── Data provided
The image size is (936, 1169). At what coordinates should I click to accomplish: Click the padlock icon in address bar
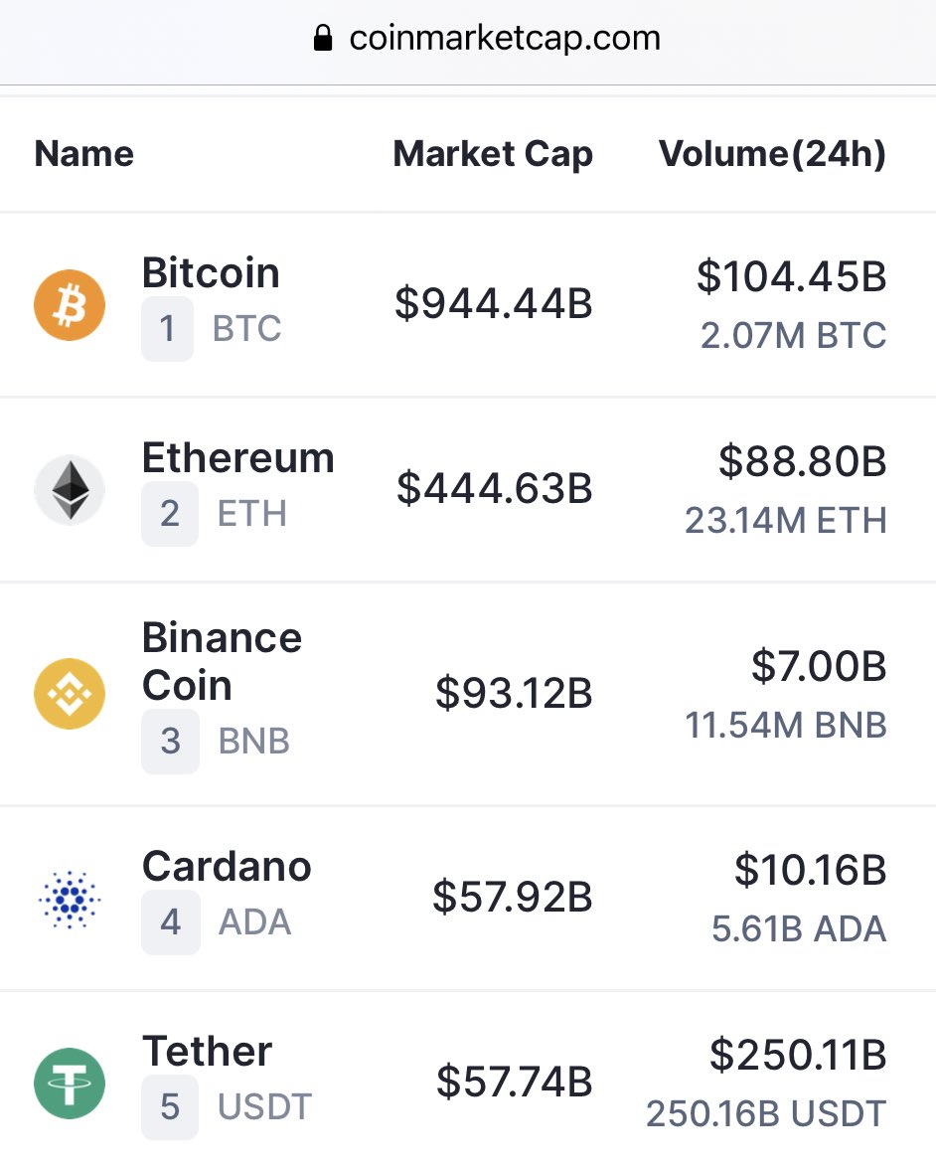click(x=323, y=38)
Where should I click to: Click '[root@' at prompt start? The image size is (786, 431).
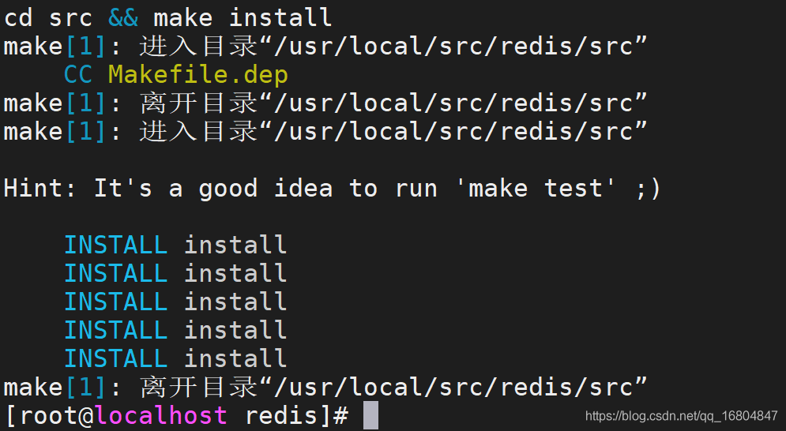49,415
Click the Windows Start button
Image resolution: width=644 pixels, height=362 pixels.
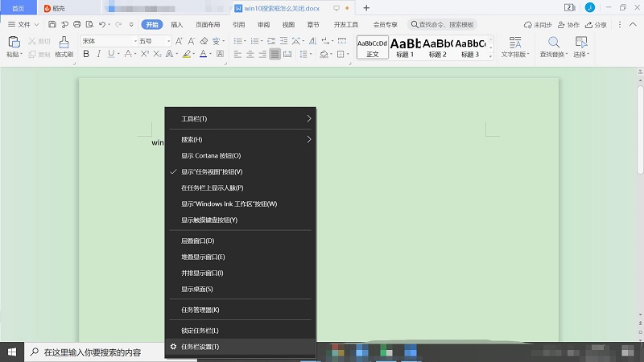(x=12, y=352)
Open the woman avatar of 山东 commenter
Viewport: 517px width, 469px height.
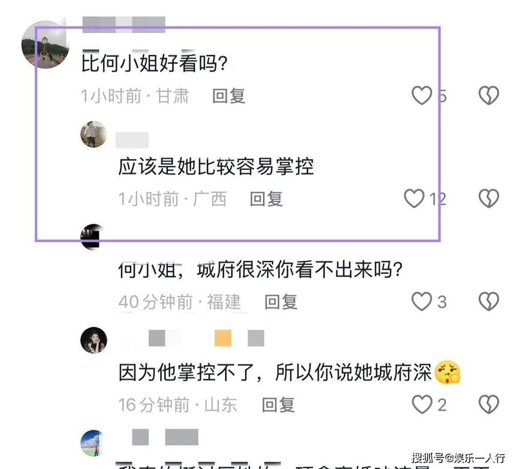pos(94,340)
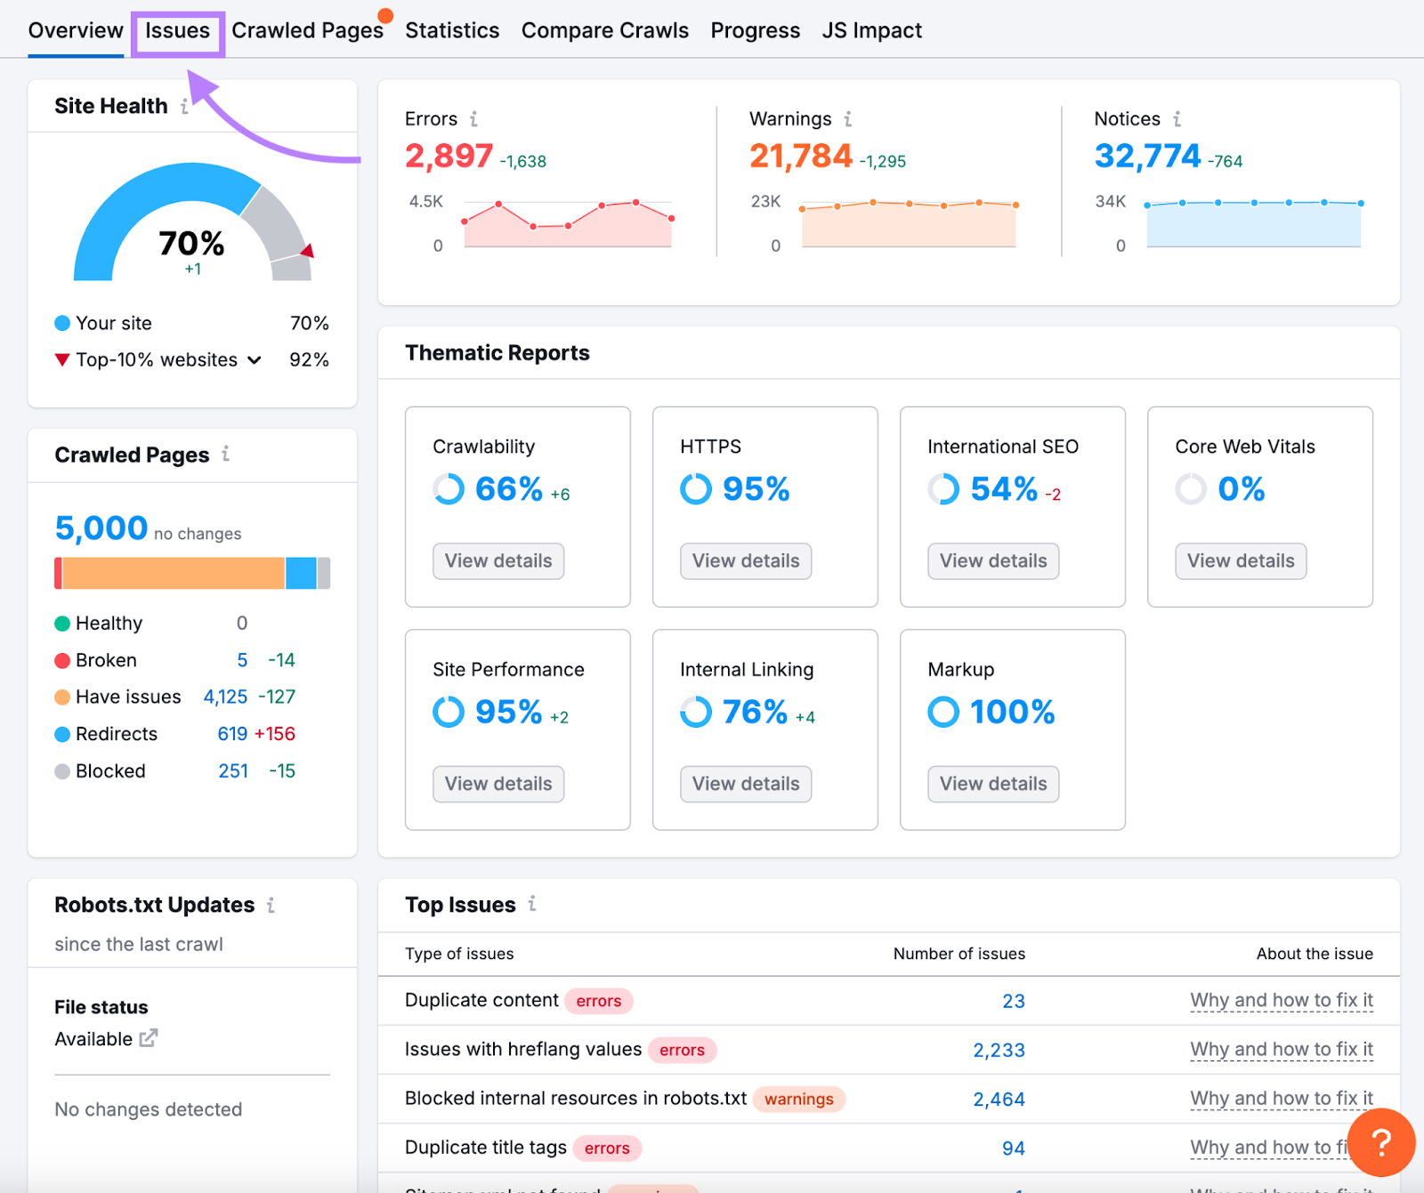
────
**Exercise requirements**
From the line containing "Open the woman avatar of 山东 commenter" down to the end of the data above, reproduce each line exactly; no pictures.

**Reply**
Open the woman avatar of 山东 commenter
Viewport: 517px width, 469px height.
pos(94,340)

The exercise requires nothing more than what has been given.